Die im Vorfeld der WM ebenfalls oft beachtete Höhenluft in Südafrika hingegen spielt für den Fan dabei keine Rolle. Folz: „Erst ab 2.000 Metern Höhe muss man sich darüber Gedanken machen“. Das höchste Stadion befindet sich in Johannesburg in etwa 1.700 Metern über Normalnull.
Zwei Männer, für die die schönen Seiten der Vuvuzela überwiegen, sind Frank Urbas und Gerd Kehrberg, früher Geschäftsführer bei Rot-Weiß Oberhausen. Verständlich, schließlich halten sie die Exklusivrechte zur Produktion und zum Vertrieb innerhalb der EU. Für sie zählt: Die Tröten sind günstig zu produzieren, fallen auf und haben Kultpotenzial.
Der Lärm-Vorwurf ist für Kehrberg nicht neu: „Aus diesem Grund haben wir die ursprüngliche Vuvuzela weiterentwickelt.“ Die neue Version für den europäischen Markt beinhaltet einen Schalldämpfer. Damit der Krachmacher nicht als Schlaginstrument eingesetzt werden kann, besteht die Tröte jetzt zudem aus drei Einzelteilen. „Beim Aufprall ploppen die Teile auseinander. Das würde Verletzungen verhindern“, wischt der Geschäftsführer Sicherheitsbedenken beiseite.

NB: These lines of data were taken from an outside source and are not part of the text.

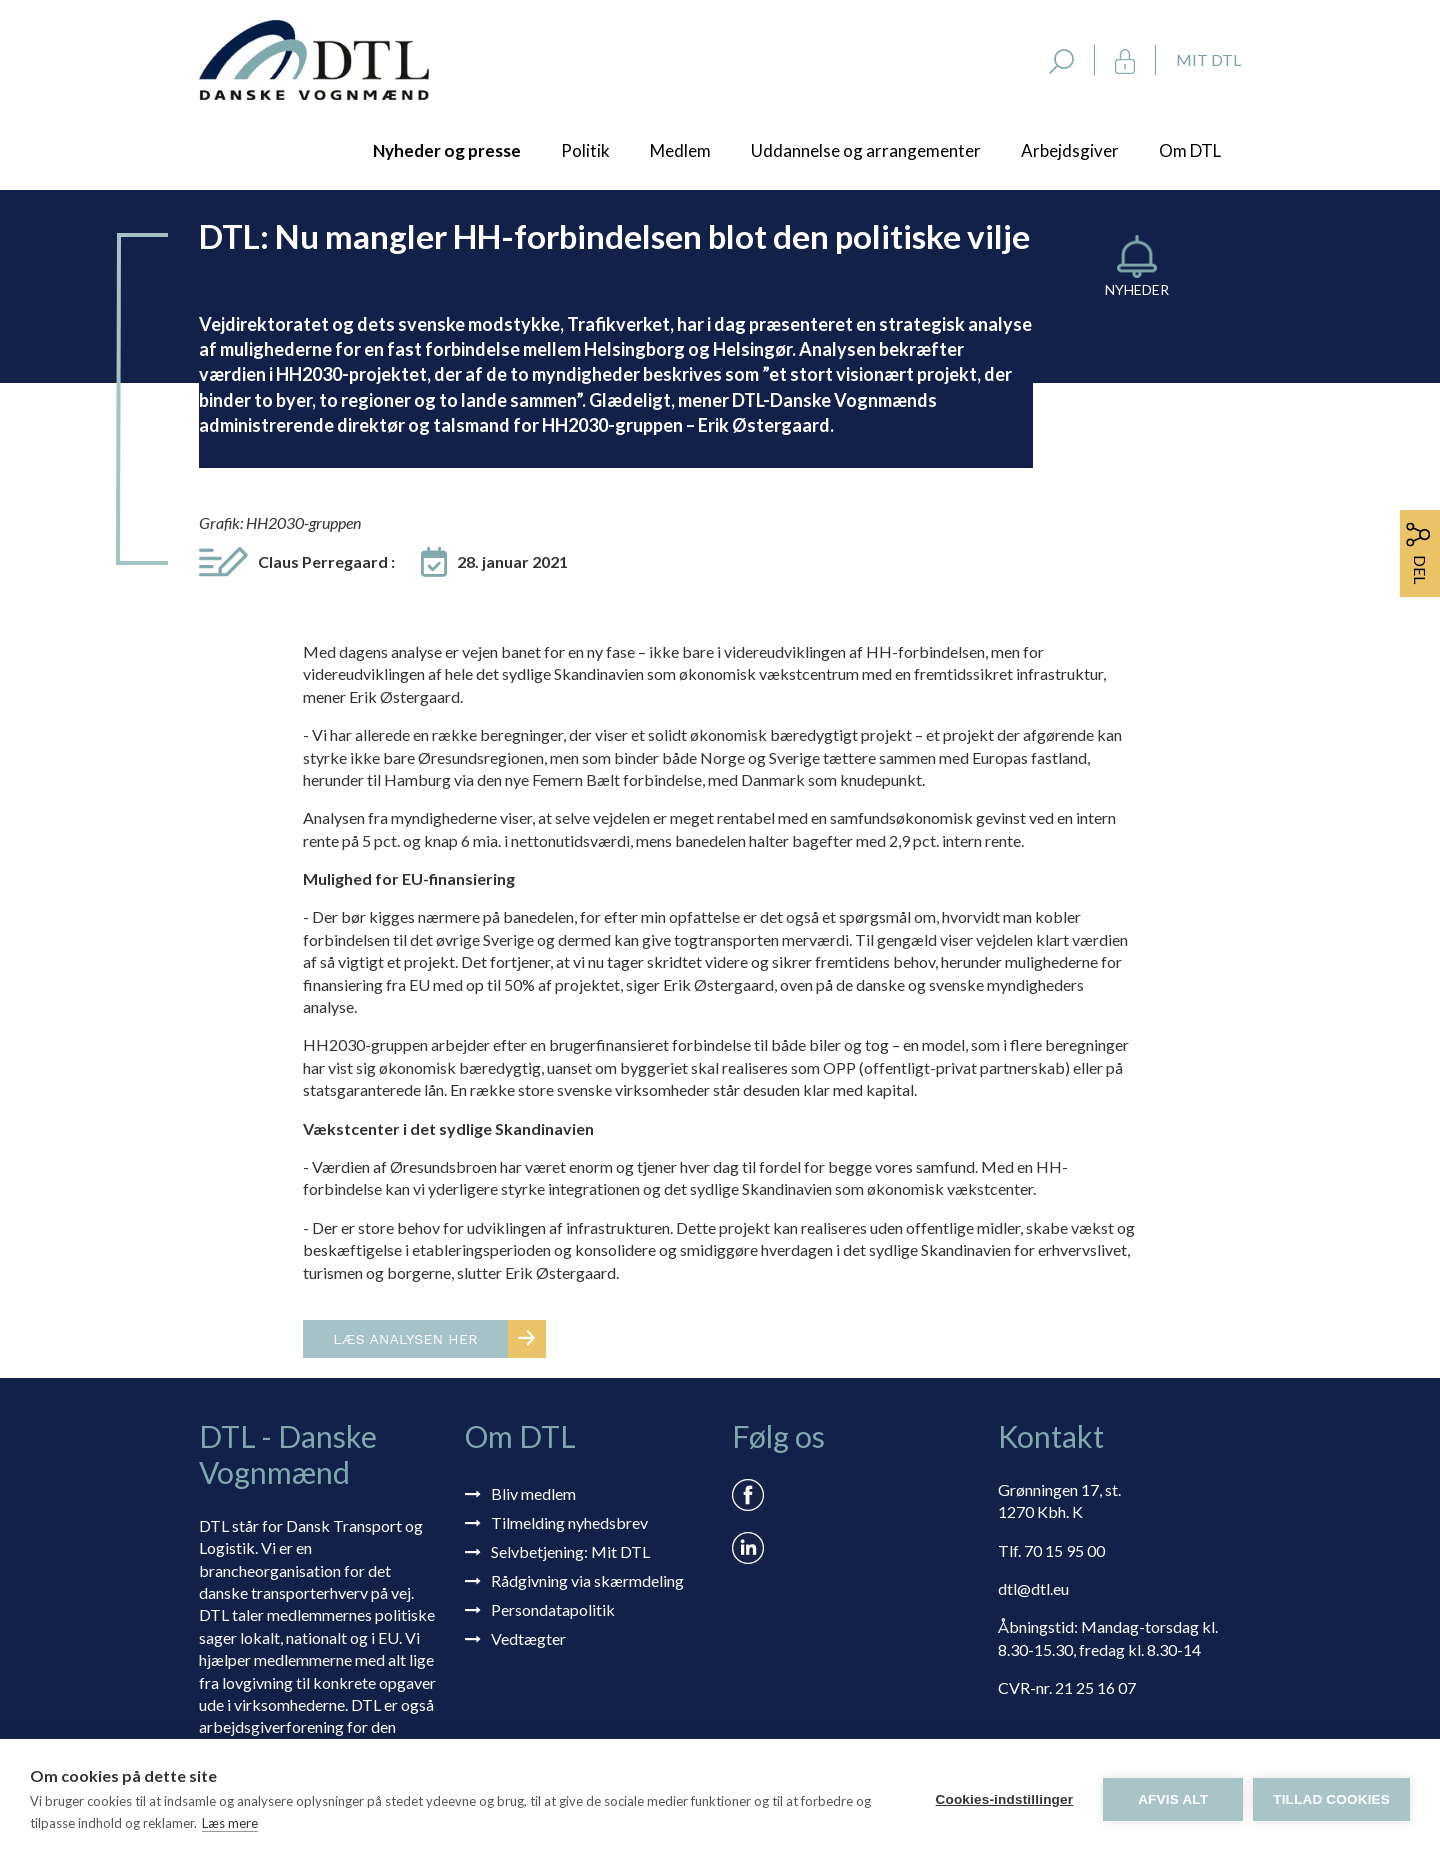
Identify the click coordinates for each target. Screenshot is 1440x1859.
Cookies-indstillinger (1004, 1799)
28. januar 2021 (512, 561)
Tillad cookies (1331, 1799)
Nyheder (1137, 289)
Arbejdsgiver (1070, 150)
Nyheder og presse (447, 150)
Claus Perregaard (326, 561)
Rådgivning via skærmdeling (587, 1580)
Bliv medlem (533, 1493)
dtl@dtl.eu (1033, 1588)
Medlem (680, 150)
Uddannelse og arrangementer (866, 150)
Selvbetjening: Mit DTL (570, 1551)
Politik (585, 150)
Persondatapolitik (553, 1609)
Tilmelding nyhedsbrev (569, 1522)
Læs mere (230, 1823)
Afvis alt (1173, 1799)
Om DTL (1190, 150)
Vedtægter (528, 1638)
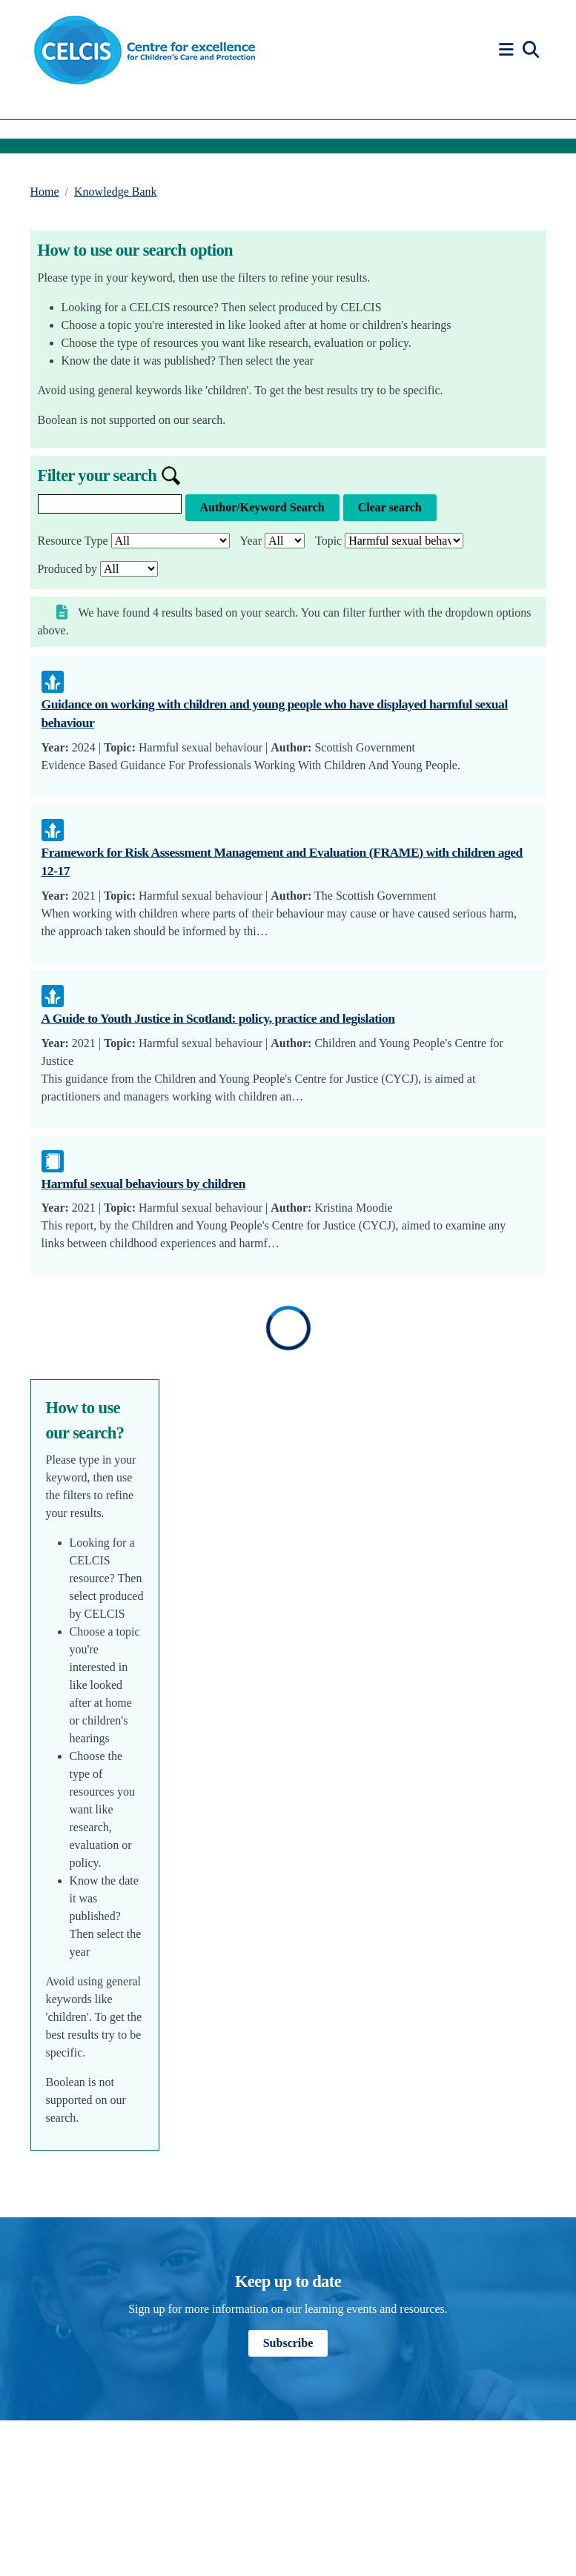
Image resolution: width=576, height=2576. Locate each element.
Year (251, 540)
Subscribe (288, 2343)
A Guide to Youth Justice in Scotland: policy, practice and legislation (218, 1018)
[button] (508, 50)
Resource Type (73, 540)
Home (44, 191)
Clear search (390, 507)
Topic (328, 540)
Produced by (67, 568)
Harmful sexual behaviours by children (143, 1183)
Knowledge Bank (115, 191)
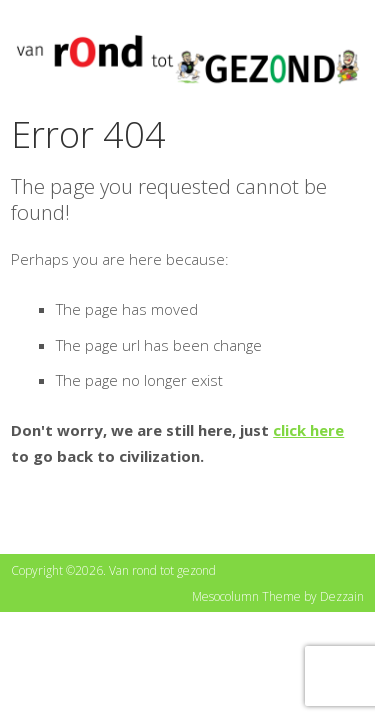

Nachbesserungen, die für die in Deutschland produzierte Vuvuzela auch nötig waren, denn ansonsten wäre der Gebrauch in deutschen Stadien wohl eingeschränkt worden. Immerhin: Das „Dreiteiler“-Konzept wurde in Südafrika mittlerweile übernommen. Die Idee, Vuvuzelas auch in Europa salonfähig zu machen, kam den Geschäftsmännern bei einem Eishockey-Spiel der Düsseldorfer MetroStars. Als von der letzten Südafrika-Reise erzählt wurde, wurde auch von der einzigartigen Fußball-Stimmung geschwärmt. Das war vor anderthalb Jahren und die Entscheidung hat sich längst rentiert. Bereits vor der WM wurden die Tröten in mehrstelliger Millionenhöhe unters Volk gebracht, wie Kehrberg verrät.
Was bleibt, ist der Krach. Vom Gesetzgeber ist im Bundes-Immissionsschutzgesetz für Sportanlagen außerhalb des Stadtgebiets ein Richtwert von 65 dB vorgesehen. Das liegt deutlich unter den beim Confed-Cup gemessenen Werten. Die Richtlinie darf von Großveranstaltern allerdings bis zu 18 Mal im Jahr überschritten werden. Mit etwas Rücksicht steht dem lautstarken Jubel also auch hierzulande nichts im Wege. Und wen die Tröte daheim am Fernseher stört, der kann immer noch am Lautstärkeregler drehen.